Because I went directly from college to a job and a family, I never had a period in my 20s where I could just focus on me or just focus on a relationship or just focus on my job. My choice, no doubt, but I have enjoyed watching my kids have that time in their 20s to focus on learning how to care for themselves, learn how to work a job, learn how to stand on their own two feet before they commit to a long term relationship where the focus moves from the individual to the couple.

The Life Plan in my 20s was all about learning how to be an engineer and how to be a parent. In my 30s the Life Plan was all about becoming good at my job and trying to survive parenting. My son and then my daughter headed in to their teenage years. They went, as my wife and I say, “To The Dark Side”. The good news is, they came out the other side and I was able to recognize the person who came out that other side as a more mature version of the person who went to the Dark Side. But, inbetween? Yeah, that was tough. That was about survival as much as anything, and hoping that it was all going to work out.

In my early 40s, it was less about the Plan and more about accepting transitions and recognizing that life is about focusing on the 20% of life that I can impact and letting go of the 80% I cannot. I divorced, learned how to not be in a relationship, learned how to be a single parent – generally it was about working out my own personal issues and trying to learn more about me – something I failed to do when many might have in their early 20s.

Then, I met a wonderful woman and partner and the notion of a Life Plan moved from survival to looking forward together.
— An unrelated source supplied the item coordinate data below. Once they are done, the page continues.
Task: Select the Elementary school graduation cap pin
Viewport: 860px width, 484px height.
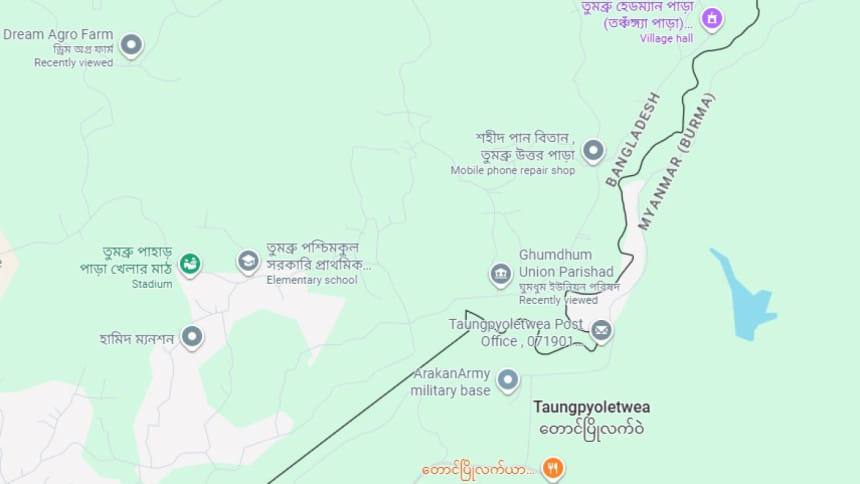Action: click(x=248, y=262)
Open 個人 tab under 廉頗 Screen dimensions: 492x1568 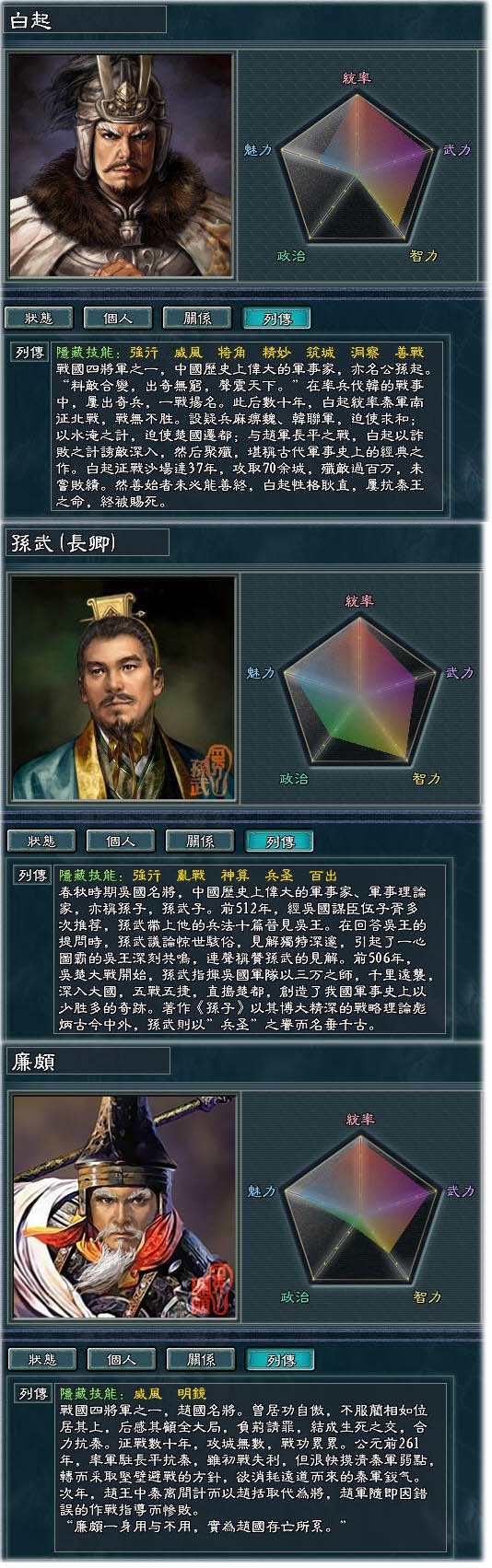(x=121, y=1359)
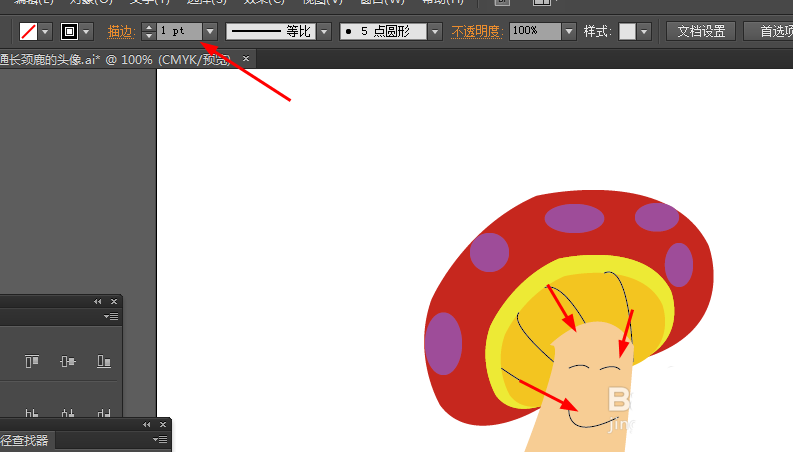Image resolution: width=793 pixels, height=452 pixels.
Task: Open the 5 点圆形 brush definition dropdown
Action: tap(435, 31)
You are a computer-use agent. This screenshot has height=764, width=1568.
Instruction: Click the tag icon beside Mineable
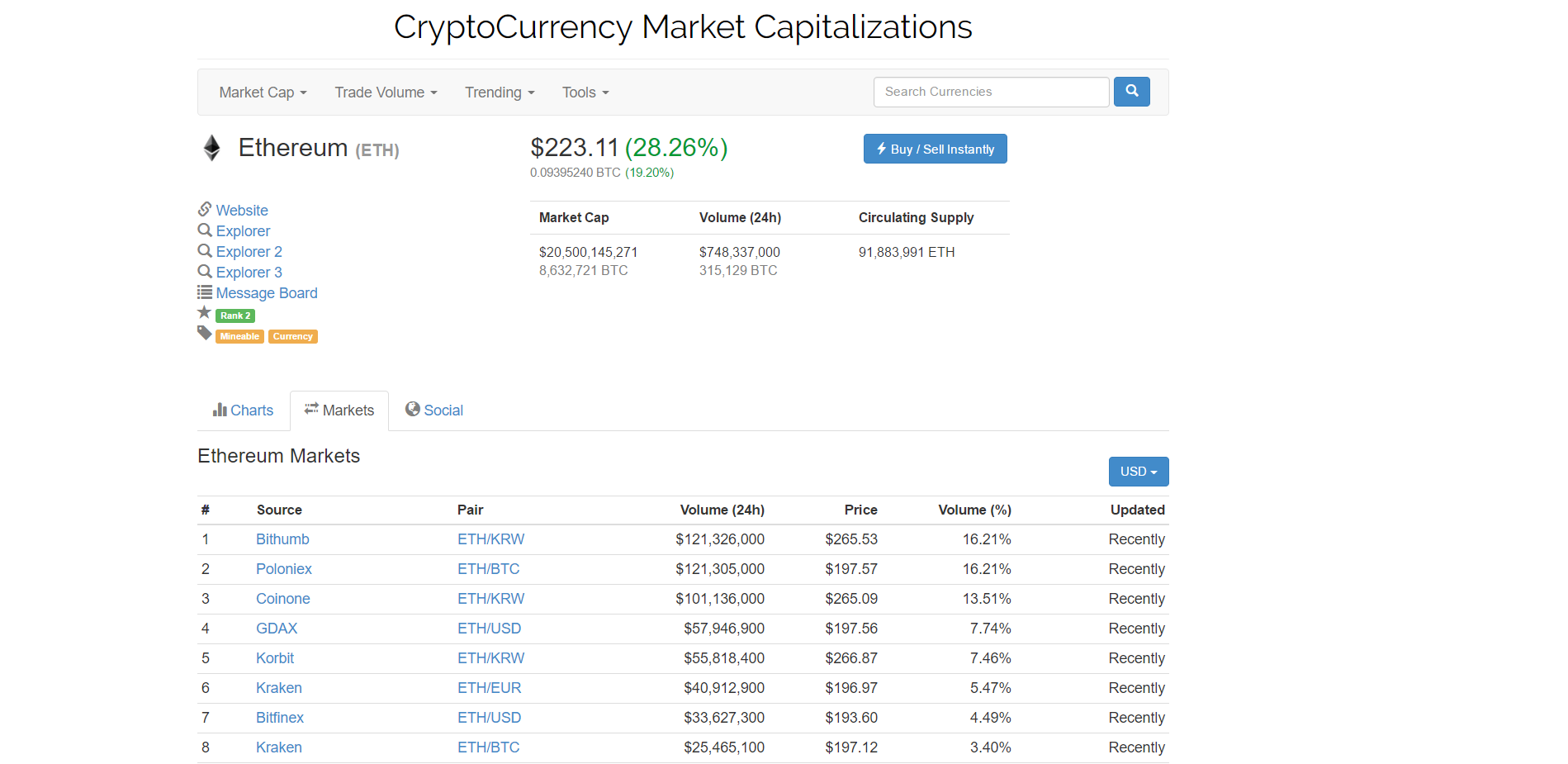coord(205,333)
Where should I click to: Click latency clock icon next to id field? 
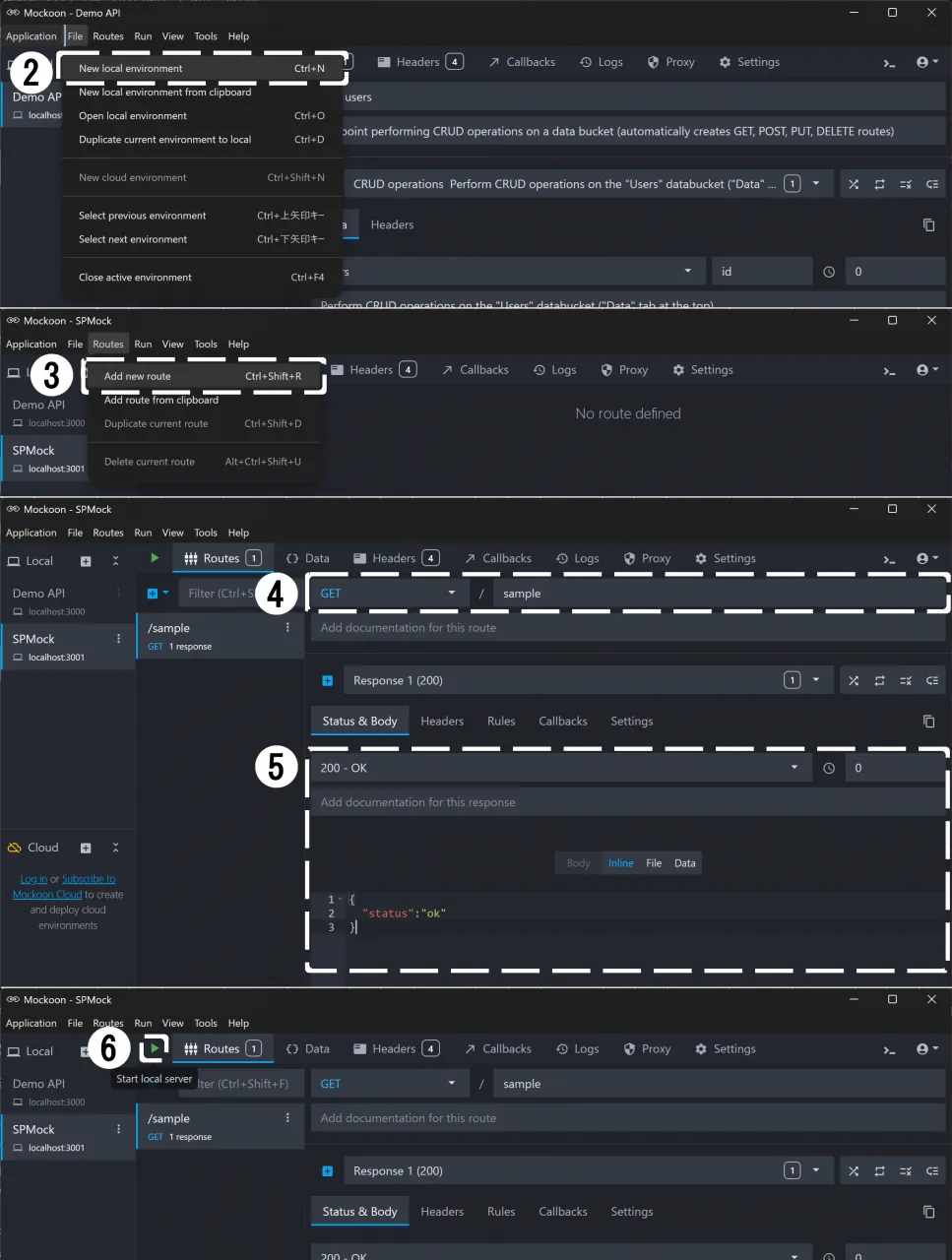tap(829, 272)
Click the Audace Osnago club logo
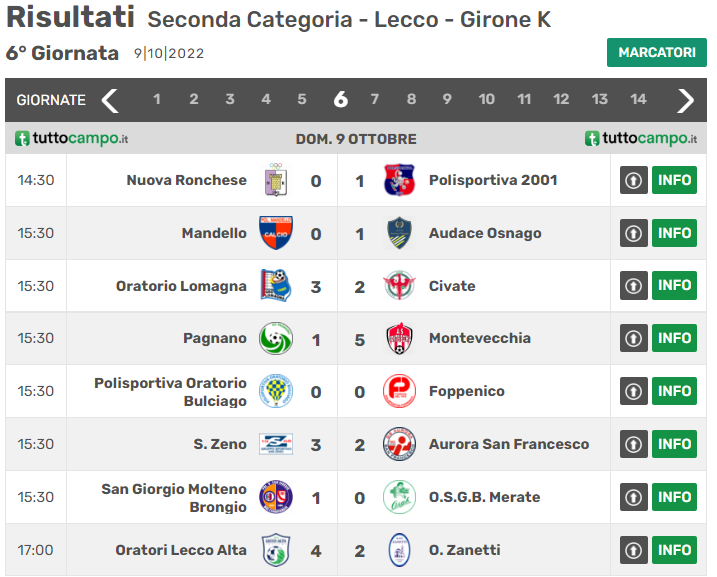 [399, 233]
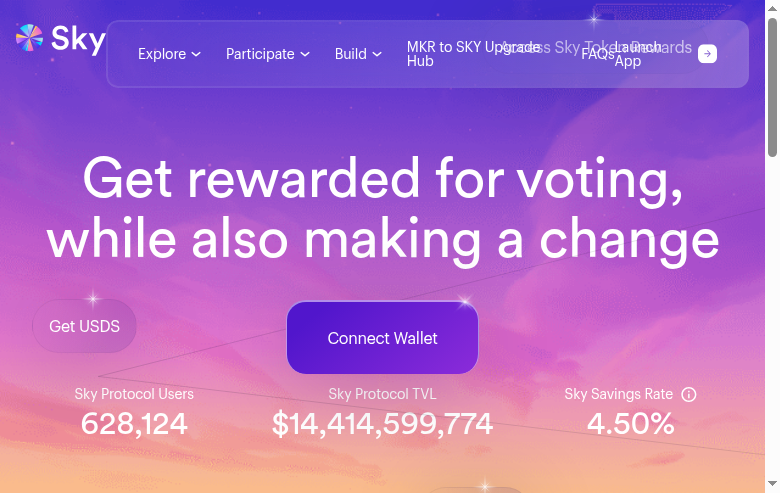Go to the FAQs page
This screenshot has height=493, width=780.
click(597, 54)
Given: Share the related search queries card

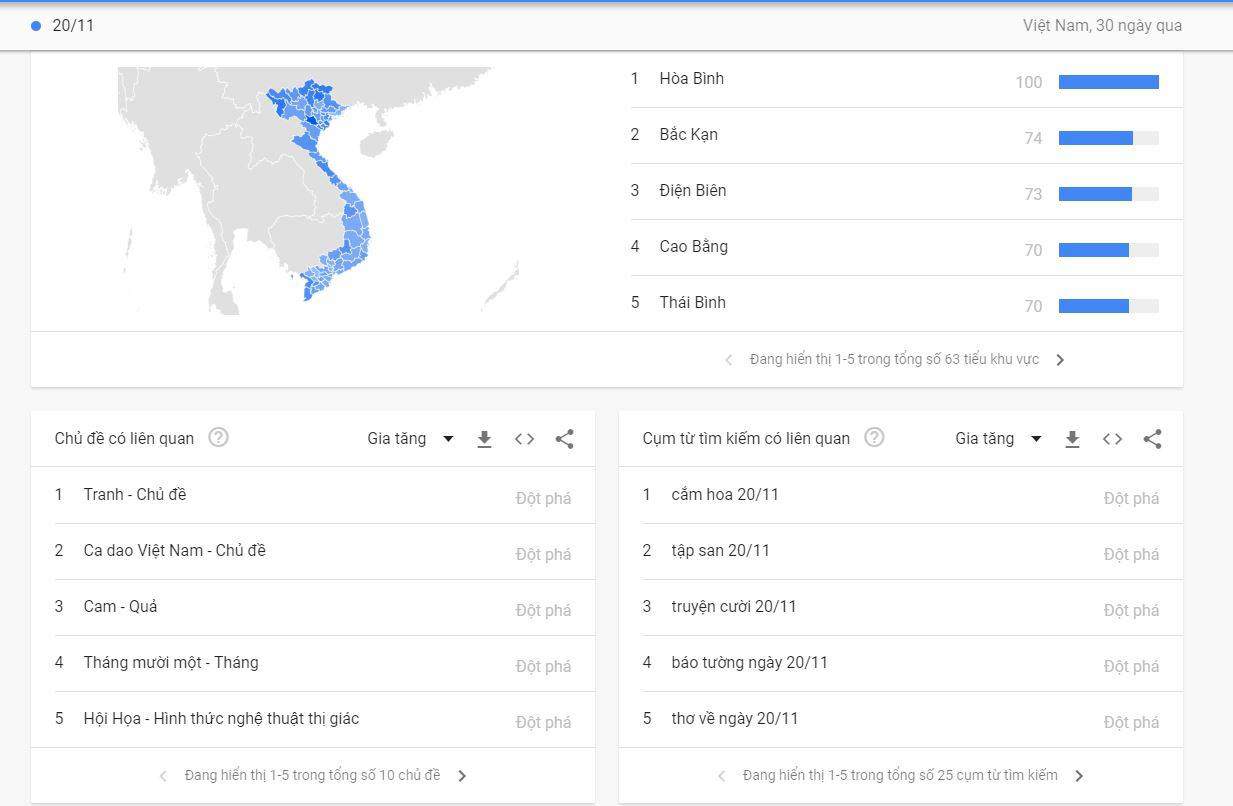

There was still learning how to be an effective partner and how to work with someone who is smarter than me in some very real ways and learning to appreciate that and be proud of that. When we first started out together, it would irritate me to no end when she would make an intuitive leap to a conclusion and I knew she was making a leap and she ended up in the right place and faster than I did. I couldn’t figure out how she did it! Still can’t. I’m pretty sure she threw the first few games of Scrabble to take it easy on my ego, but she won’t admit it. And playing Boggle with her is just a waste of my time. Her brain is wired differently than mine and better than mine in some very real ways. But, I like it!

In the mid-40s, I believed that what I wanted was simply a single, solitary decade where the kids were grown up and out of the house and focused on living their lives and the elders (parents, mostly) were healthy enough and enjoying their lives and I’d get a decade to focus on me and my stuff, including my life with my wife. It’s clear that is simply not going to happen and I’m sure lots of folks could have told me that would be the case. Kids still need parents. Maybe less, maybe differently, but they aren’t done growing up in their 20s any more than I was done growing up in my 20s. And, sadly, the need to help our parents as they get older grows with time. So, the curve of need from the kids extended in to this decade and the curve of need from the parents started sooner than I’d hoped. And, in fact, they overlap on some days.

Maybe I’ll get that decade some day, but it’s not going to be soon and I’m not sure it even matters.

Plans are fine things to help us think about priorities, what we want to do, where we want to go, both personally and professionally. They can help give us structure where we lack it and direction where we need it. Those are all good things.

But, the paths of our life are seldom straight because those paths intertwine with the paths of the people in our lives, and I wouldn’t change that aspect. I certainly wouldn’t wish to not be part of someone’s life because that fact might complicate my own. Part of the joy of having kids includes being part of their lives long past when we kick them out of the house to stand on their own two feet. Same goes for our parents who had us. We do for each as best we can and hope that maybe they’ll do the same for us when we need that help.

Note: According to the Web, the quote from the start is actually from Allen Saunders – 1957.